But he knows she would have run anyway -- just as he did.
Campbell arrived in the worst of times. Jobs were fleeing like frightened deer. The police department was bloated and running overtime scams. City council functioned only to fight. And former Mayor Mike White so mismanaged the city, he should have been an executive at LTV. "They literally stopped paying bills [in order] to have a cash balance at the end of the year, and they had drawers full of unpaid invoices," says Plusquellic.
Add to it the aftermath of September 11. Everytime the feds announce an ambiguous terror-warning, mayors must beef security at places like sewer and water plants, spending top dollar chasing ghosts. In New York, for example, the additional cost is $1 million a week.
With no money at her disposal, Campbell's crowning achievement was simply hiring accountants who could operate a checkbook. But no one gives you ticker-tape parades for competent bookkeeping. "I keep hearing business people say she's not making anything happen," says Plusquellic. "How do you make something happen when you don't have any money?"
It doesn't help that Campbell's surrounded by stiffs. Under Frank Jackson, city council has become a non-entity; it no longer even provides the entertainment value of quality knife-fighting. The county commissioners' big idea was an arts levy masquerading as a jobs program, conducted with all the savvy of a drunk trying to sell you his watch. Congresswoman Stephanie Tubbs Jones is invisible. Does she even work here anymore? And while Cleveland bleeds, Dennis Kucinich burns through millions in taxpayer money, courting the all-important tofu-and-Brie vote in L.A. "He's running around Hawaii and shit like that, and we're trying to get our next meal," says one insider. "And he's this self-proclaimed big Cleveland guy."
Forget about the business leaders. God save us from the executive caste.

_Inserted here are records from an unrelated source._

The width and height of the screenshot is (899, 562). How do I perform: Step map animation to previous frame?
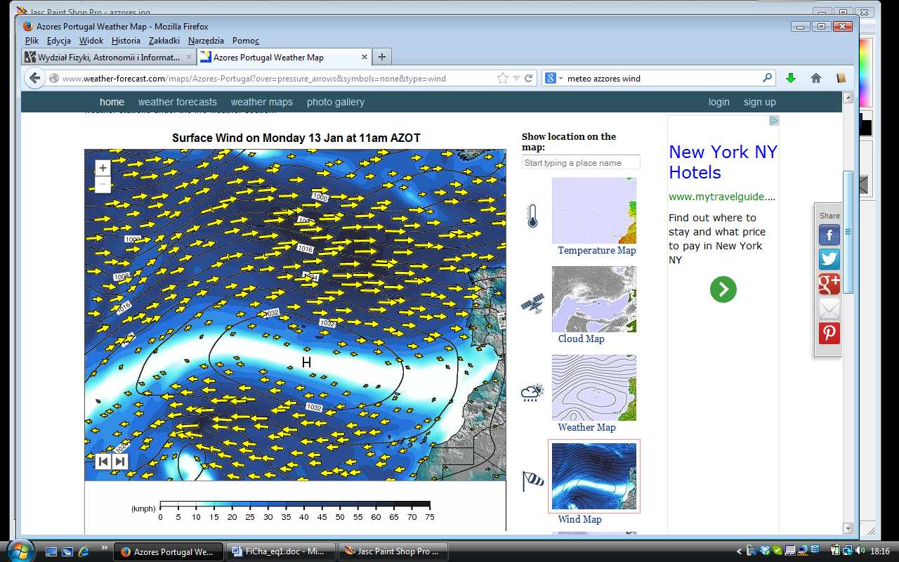tap(103, 461)
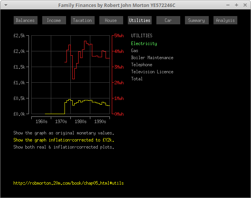Switch to the Income tab

click(x=54, y=20)
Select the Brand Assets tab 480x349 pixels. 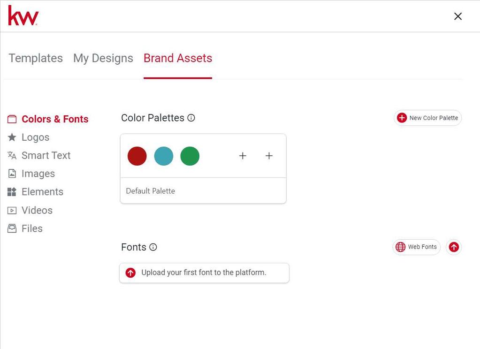pyautogui.click(x=178, y=58)
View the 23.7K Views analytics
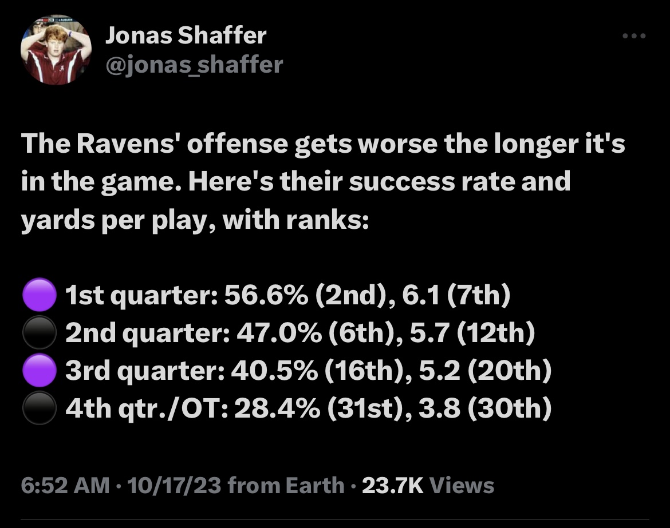Image resolution: width=670 pixels, height=528 pixels. [428, 485]
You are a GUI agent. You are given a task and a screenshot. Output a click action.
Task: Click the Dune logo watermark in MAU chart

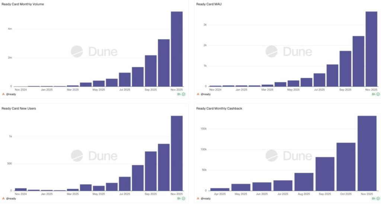tap(288, 52)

The Convention & Visitors Bureau blew its money on golf tournaments and convincing French waiters that they really should visit sometime. The Growth Association proffered ideas like man-made islands and moving the Shoreway, which have the fiscal probability of a Dairy Mart clerk buying a mansion in Bratenahl. Cleveland Tomorrow's big idea was a new convention center, which has a 20-year record of failure in virtually every city in America. But the big names in business lined up nonetheless to fight over the swag. They view the city as an unarmed village waiting to be pillaged.
Yet these people have the luxury of hiding and pointing fingers. A mayor stands alone. And Campbell, unfortunately, hasn't stood tall.
It doesn't help that she's soft and measured in a town that fancies tough-guy action figures. Nor does it help that, without money, the best she can do is a 30-year plan to beckon rich guys back to the city.
But Campbell has also bungled much under her control. She looked like a scolded child when Channel 19 drilled her for excess security expenses -- though police escorts for your kids or a comp SUV for hubby wouldn't even qualify for the Top 50 Moments in Cleveland Graft of the last five years. She may even have had a legitimate excuse. Campbell once told Plusquellic that family security was required by city ordinance or charter. But when Scene called Press Secretary Celeste Glasgow to verify this, she blew us off. If White took his communications lessons from the Kremlin, Campbell got hers from Marshal Tito. It makes her look like she's always running scared.
Worse, when the light shines bright -- as it did during the convention-center debate -- Campbell tends to hide in the wings, waiting to see which way the wind blows. It's not a bad strategy: Let these dumbasses take the hit for their own stupid ideas. But it's given her the reputation of a cautious follower. No one rallies around the flag of caution.
Without question Campbell is bright. She has a big heart and a mastery of municipal mechanics. Were Cleveland a Sunbelt city, she would likely be hailed as a smart mayor who stays out of trouble and makes the trains run on time. Who cares if she has the charisma of a mackerel?
But this is the Rust Belt, where only messiahs need apply. And it's hard to fault anyone who can't live up to that expectation.